**Problem:** For the entries below, say how many lines hold the word "window", with the number as the only reply.

Data extracted from a collection
________

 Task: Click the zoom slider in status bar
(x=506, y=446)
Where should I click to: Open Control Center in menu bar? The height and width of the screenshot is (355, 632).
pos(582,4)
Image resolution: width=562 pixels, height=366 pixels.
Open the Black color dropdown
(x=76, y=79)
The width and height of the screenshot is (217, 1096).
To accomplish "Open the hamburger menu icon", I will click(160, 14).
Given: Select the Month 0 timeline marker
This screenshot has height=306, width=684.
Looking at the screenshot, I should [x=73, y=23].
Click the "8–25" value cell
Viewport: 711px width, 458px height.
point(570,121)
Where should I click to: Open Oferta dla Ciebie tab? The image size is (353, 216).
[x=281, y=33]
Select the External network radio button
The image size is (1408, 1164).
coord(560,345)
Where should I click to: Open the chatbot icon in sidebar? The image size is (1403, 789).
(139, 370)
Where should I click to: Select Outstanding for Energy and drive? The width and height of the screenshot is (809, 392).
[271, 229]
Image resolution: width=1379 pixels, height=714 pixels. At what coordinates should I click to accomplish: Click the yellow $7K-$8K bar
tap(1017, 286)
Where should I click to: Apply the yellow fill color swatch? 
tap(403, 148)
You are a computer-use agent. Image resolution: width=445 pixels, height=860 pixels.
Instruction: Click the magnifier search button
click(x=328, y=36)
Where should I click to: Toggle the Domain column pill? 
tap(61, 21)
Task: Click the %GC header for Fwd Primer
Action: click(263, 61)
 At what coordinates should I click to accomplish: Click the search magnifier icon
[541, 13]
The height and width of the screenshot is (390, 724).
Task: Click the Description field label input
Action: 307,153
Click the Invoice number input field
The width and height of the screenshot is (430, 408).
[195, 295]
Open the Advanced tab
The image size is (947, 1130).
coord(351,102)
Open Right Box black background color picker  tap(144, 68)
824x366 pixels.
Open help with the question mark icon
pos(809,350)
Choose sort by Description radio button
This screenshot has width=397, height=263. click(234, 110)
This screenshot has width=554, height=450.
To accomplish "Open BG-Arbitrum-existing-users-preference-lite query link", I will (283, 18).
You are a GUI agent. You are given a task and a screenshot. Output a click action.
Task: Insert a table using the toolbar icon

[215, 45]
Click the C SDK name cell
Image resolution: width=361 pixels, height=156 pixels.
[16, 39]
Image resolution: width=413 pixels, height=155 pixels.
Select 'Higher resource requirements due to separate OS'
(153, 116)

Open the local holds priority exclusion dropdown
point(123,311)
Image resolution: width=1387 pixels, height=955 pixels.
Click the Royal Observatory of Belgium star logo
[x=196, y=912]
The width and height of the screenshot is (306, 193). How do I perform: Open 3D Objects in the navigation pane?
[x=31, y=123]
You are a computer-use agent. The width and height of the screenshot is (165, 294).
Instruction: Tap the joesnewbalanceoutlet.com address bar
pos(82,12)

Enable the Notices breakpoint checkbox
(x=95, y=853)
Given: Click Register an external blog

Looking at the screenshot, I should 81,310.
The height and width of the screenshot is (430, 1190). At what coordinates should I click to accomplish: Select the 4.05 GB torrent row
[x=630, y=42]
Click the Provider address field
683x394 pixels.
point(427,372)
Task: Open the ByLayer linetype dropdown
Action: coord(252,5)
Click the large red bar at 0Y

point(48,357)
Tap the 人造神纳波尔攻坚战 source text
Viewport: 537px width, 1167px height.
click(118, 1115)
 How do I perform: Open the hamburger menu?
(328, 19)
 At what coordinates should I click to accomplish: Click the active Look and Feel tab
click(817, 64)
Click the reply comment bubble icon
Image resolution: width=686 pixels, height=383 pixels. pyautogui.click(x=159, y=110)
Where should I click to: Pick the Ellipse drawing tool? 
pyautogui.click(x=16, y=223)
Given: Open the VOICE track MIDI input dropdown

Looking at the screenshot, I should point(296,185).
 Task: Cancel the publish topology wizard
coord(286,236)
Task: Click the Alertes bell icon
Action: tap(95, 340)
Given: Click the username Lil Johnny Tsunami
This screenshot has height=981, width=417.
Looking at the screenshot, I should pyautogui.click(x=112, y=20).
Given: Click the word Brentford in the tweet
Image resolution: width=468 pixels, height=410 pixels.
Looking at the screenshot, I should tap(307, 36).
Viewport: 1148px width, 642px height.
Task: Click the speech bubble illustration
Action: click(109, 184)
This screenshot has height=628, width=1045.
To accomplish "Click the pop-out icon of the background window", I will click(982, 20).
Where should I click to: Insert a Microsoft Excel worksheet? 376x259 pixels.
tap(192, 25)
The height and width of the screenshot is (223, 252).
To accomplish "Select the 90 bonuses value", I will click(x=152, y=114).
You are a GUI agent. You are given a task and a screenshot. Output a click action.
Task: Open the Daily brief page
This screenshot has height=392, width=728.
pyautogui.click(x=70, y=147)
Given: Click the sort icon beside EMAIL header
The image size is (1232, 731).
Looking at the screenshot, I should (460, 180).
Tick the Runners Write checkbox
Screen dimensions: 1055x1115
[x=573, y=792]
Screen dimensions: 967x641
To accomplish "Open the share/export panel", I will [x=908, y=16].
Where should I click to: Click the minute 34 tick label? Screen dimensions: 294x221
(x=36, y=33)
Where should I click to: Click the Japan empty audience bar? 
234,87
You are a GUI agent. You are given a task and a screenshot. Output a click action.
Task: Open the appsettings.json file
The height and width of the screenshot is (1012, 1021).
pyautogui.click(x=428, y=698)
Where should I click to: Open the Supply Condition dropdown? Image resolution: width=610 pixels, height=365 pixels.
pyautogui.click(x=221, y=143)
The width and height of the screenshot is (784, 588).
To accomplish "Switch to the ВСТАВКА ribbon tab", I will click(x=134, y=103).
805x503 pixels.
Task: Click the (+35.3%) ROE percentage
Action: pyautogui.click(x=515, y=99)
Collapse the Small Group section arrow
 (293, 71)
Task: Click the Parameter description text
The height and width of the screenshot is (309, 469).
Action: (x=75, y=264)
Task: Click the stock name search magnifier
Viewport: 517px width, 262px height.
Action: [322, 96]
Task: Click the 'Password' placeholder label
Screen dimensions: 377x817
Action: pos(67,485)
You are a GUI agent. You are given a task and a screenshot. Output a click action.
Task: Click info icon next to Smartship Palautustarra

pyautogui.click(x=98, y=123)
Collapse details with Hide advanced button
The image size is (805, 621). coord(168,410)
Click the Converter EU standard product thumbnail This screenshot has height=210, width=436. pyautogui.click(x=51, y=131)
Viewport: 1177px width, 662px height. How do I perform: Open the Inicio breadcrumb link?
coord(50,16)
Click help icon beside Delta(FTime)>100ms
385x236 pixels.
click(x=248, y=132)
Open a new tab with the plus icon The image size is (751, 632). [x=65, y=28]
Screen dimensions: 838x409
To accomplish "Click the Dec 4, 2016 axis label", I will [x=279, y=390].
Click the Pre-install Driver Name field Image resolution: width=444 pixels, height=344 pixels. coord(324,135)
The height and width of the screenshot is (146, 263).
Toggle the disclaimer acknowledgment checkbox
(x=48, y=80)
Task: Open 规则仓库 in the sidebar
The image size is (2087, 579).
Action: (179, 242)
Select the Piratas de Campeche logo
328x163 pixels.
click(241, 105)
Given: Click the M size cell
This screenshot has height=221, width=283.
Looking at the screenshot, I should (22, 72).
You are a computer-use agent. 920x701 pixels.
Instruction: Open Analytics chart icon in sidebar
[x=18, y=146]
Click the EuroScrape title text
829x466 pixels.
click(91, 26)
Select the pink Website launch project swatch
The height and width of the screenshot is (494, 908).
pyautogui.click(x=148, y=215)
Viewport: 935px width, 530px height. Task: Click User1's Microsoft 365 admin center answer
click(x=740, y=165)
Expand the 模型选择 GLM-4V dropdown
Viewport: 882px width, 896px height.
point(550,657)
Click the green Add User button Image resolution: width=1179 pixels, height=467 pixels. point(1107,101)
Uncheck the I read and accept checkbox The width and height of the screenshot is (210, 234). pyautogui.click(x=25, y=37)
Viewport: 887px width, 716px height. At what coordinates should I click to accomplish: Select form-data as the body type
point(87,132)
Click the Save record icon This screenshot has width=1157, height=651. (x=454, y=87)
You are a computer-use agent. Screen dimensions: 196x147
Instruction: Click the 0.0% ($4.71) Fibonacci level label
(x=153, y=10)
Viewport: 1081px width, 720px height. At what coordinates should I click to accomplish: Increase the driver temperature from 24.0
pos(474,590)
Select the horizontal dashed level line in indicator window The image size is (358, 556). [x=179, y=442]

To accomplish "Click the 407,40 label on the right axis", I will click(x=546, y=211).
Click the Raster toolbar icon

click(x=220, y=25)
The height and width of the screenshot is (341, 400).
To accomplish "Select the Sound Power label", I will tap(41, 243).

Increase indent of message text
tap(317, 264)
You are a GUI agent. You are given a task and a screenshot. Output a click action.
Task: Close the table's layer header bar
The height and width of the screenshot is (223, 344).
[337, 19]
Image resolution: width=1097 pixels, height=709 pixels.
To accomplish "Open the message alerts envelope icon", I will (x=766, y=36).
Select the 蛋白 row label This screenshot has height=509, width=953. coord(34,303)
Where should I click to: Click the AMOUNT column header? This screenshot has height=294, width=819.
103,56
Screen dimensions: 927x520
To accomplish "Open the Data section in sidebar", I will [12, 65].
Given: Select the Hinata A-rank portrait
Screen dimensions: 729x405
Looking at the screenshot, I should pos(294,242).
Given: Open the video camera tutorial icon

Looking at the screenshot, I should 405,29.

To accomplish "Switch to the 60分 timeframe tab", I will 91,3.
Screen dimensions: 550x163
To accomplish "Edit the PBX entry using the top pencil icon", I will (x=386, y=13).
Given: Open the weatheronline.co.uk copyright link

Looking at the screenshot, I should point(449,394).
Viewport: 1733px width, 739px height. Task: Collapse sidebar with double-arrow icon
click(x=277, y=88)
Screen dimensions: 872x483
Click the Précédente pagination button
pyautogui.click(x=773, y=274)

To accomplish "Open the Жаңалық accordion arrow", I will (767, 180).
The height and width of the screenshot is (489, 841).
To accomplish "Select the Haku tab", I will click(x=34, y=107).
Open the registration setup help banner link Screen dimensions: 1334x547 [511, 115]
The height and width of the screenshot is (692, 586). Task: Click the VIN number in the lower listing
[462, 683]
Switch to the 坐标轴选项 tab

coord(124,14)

________

**Solution:** 2